Please report every line from the material that contains the word "menu".

## Data provided

━━━━━━━━

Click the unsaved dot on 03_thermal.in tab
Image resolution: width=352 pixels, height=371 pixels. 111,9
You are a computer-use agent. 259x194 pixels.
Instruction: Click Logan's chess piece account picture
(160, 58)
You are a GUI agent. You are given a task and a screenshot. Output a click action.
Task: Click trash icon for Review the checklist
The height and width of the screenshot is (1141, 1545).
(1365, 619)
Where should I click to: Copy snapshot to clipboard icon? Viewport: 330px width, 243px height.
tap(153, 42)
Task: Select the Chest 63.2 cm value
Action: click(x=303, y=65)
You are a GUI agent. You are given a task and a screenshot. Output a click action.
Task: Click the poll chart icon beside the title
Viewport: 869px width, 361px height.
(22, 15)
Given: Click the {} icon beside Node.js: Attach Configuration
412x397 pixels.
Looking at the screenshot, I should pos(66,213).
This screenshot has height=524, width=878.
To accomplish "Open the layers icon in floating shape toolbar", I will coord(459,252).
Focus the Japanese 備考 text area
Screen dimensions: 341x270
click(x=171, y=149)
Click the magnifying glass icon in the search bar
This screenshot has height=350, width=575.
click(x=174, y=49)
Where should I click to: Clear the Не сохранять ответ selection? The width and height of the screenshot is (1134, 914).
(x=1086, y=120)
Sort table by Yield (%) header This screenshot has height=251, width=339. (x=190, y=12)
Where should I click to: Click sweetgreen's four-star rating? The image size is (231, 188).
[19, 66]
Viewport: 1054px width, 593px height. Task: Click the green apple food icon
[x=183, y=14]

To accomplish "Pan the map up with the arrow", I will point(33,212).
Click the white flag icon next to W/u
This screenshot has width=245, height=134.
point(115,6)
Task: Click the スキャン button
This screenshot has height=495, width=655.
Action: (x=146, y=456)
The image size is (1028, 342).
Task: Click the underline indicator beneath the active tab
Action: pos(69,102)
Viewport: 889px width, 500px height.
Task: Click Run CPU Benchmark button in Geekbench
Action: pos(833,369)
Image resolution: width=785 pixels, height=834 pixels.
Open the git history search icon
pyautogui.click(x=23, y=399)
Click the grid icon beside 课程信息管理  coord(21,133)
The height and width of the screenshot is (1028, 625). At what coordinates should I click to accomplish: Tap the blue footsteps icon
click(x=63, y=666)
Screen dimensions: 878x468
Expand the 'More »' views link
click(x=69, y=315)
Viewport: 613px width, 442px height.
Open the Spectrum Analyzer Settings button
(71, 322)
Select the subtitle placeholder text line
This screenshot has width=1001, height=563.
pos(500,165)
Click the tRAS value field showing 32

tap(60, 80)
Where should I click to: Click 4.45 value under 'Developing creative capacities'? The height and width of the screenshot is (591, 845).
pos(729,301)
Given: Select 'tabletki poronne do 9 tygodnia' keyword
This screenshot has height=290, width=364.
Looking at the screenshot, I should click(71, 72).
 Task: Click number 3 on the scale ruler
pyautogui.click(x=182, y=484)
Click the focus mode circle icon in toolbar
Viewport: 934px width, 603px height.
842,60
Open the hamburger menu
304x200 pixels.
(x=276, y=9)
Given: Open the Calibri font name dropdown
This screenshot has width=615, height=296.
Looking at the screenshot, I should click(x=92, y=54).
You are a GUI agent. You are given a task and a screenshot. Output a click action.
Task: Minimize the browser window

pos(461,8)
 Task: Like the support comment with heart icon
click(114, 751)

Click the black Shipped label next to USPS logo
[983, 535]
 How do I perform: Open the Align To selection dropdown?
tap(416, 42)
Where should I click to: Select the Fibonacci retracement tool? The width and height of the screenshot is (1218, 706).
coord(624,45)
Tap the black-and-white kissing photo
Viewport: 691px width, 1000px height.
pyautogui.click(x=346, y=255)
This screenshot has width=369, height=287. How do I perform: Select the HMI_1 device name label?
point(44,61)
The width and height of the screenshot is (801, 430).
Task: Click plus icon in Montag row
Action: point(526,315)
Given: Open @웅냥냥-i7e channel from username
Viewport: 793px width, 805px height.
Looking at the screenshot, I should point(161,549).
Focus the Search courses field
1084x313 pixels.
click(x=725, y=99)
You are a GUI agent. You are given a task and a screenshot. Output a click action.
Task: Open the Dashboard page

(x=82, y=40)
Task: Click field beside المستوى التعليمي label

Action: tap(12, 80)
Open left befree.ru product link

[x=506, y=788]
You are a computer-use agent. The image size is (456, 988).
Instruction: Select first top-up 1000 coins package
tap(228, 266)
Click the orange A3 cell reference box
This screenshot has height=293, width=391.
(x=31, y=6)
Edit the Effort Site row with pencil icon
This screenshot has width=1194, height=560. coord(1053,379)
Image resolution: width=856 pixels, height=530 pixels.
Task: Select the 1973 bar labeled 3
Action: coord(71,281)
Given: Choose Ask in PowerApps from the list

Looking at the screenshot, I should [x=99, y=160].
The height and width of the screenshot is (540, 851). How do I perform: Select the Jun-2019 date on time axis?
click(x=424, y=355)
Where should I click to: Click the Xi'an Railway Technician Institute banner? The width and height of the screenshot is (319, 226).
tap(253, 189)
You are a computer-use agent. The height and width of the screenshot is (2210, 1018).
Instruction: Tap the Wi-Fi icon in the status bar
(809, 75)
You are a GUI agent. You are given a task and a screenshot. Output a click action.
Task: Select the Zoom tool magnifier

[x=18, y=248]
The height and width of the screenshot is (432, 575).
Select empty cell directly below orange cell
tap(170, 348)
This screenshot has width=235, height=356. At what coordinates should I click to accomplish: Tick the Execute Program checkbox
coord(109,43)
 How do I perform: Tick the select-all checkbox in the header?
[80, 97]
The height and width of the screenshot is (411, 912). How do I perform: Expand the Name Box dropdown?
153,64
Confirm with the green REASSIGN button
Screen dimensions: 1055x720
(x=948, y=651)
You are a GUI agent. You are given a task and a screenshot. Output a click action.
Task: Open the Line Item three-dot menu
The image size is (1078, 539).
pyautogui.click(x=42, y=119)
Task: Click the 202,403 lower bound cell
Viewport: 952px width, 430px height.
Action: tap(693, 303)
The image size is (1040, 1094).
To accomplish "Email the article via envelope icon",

━━━━━━━━

## Solution for this problem
Open the hamburger menu
Task: Open the Line Item three-dot menu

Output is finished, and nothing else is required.